Un galeón español hundido hace más de 300 años enfrenta ahora a España y Colombia por ver quién participa en su rescate

DOMÉNICO CHIAPPEMadrid

En sus bodegas, el galeón 'San José', de bandera española, llevaba oro, plata, esmeraldas y otras piedras preciosas, monedas acuñadas y diversos objetos valiosos. Hace 330 años por fin zarpaba hacia España desde un puerto de Cartagena de Indias, con un botín acumulado durante seis años por los conquistadores de América. Un tesoro que necesitaba Felipe V para alimentar su Guerra de Sucesión contra los ingleses, que acechaban para hundir cuanto barco intentara cruzar el mar Caribe. El 8 de junio de 1708 una pesada bala de los corsarios alcanzó su flanco. El barco se fue a pique, en un lugar impreciso hasta los años ochenta, con piezas por un valor que actualmente se calcula en más de 8.000 millones de euros.

La empresa Sea Search Armada (SSA) anunció en 1982 que había descubierto dónde reposaba el 'San José', y reclamó sus baúles repletos de riquezas. ¿Los tesoros hundidos pertenecen a quien lo encuentra, como dicta la vieja ley del mar? ¿Es de las naciones en cuyas aguas marítimas han zozobrado? ¿O es del país que ondeaba su bandera en el mástil? Unos años después, la Unesco opinó: eran restos arqueológicos de interés general de la humanidad, prohibía la explotación comercial, recomendaba dejarlos en su sitio, y se inclinaba por señalar que todo navío es una pequeña parte de soberanía del país propietario. En este caso, España, que también reclama la titularidad del 'San José' como «barco de Estado». Pero Colombia, que no es país suscriptor del convenio de la Unesco, no aceptó ni las pretensiones de los caza-tesoros ni las del organismo internacional.

Empezó una larga batalla dialéctica y legal. Finalmente, en 2011 una corte de Estados Unidos dictaminó que todas las piezas eran propiedad del país suramericano. Mientras tanto, la marina colombiana exploraba las aguas para encontrar el galeón. Recién en 2015, el presidente Juan Manuel Santos pudo hacer el anuncio: habían hallado el botín perdido. Ahora había que sacarlo de esa tumba a 300 metros de profundidad, a unas nueve millas náuticas de la costa.

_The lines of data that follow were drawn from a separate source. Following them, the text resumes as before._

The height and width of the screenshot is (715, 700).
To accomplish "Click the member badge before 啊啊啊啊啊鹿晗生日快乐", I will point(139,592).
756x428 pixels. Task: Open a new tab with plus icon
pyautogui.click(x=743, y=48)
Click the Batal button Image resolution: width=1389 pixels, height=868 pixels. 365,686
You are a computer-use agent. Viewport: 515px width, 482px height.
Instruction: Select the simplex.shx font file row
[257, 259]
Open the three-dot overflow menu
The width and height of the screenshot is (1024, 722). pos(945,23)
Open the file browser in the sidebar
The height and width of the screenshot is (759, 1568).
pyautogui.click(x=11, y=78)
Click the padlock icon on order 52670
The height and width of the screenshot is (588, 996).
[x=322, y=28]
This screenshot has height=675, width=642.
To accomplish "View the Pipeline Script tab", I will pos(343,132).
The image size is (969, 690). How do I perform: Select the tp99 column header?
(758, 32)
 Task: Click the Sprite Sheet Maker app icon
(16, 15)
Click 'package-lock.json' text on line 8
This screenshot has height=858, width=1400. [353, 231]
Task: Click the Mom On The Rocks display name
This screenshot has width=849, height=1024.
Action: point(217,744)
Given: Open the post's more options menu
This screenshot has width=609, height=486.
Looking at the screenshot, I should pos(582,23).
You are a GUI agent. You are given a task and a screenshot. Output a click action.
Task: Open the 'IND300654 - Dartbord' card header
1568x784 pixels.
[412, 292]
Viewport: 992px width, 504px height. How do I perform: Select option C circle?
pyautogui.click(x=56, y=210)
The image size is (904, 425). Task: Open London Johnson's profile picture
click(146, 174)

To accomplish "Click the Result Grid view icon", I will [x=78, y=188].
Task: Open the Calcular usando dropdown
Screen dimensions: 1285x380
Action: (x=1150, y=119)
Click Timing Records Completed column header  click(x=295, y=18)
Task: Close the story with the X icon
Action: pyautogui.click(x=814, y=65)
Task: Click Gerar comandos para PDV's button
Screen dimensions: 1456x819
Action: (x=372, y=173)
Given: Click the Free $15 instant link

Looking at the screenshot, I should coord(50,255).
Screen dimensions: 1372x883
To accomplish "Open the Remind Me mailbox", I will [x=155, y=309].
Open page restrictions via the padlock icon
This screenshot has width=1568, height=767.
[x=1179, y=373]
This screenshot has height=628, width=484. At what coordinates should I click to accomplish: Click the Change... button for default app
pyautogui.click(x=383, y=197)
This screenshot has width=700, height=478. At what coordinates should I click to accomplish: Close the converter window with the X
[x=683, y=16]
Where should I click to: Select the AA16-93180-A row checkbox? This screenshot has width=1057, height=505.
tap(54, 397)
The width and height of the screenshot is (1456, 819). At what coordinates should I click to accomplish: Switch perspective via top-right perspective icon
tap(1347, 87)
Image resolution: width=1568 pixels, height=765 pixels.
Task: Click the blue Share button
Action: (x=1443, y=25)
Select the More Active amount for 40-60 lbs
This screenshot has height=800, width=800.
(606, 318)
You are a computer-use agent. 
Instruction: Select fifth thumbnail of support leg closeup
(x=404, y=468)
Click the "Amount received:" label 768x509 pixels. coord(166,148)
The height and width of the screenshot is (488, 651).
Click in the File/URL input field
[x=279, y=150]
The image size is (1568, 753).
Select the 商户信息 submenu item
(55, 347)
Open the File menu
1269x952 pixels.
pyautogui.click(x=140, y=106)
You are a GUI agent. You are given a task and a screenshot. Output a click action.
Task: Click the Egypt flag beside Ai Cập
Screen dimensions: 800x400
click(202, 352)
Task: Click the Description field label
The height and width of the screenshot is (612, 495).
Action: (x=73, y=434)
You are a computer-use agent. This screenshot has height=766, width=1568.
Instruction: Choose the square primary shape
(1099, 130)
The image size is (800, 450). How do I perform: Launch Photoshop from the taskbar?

El rescate podría costar casi 60 millones de euros, según el pliego de licitación que publicó este mismo año el gobierno colombiano. Una inversión «sin desembolso de recursos públicos», aseguró Santos. Al ver que avanzaban las condiciones para el rescate, España le pidió «reconsiderar su postura», en palabras del ministro de Cultura, Íñigo Méndez de Vigo, en un intento por redoblar la presión para llegar a un acuerdo amistoso que incorpore a España como parte del equipo, y de los beneficiarios, de la riqueza extraviada. «España tiene gran experiencia en recuperación en pecios y nos gustaría colaborar», dijo en esa ocasión. La respuesta llegó ayer, durante la visita de Santos a Madrid, cuando aceptaba la «colaboración» de España y de cualquier otro país, para recuperar este patrimonio. La batalla por el galeón continúa, ahora con la diplomacia como arma.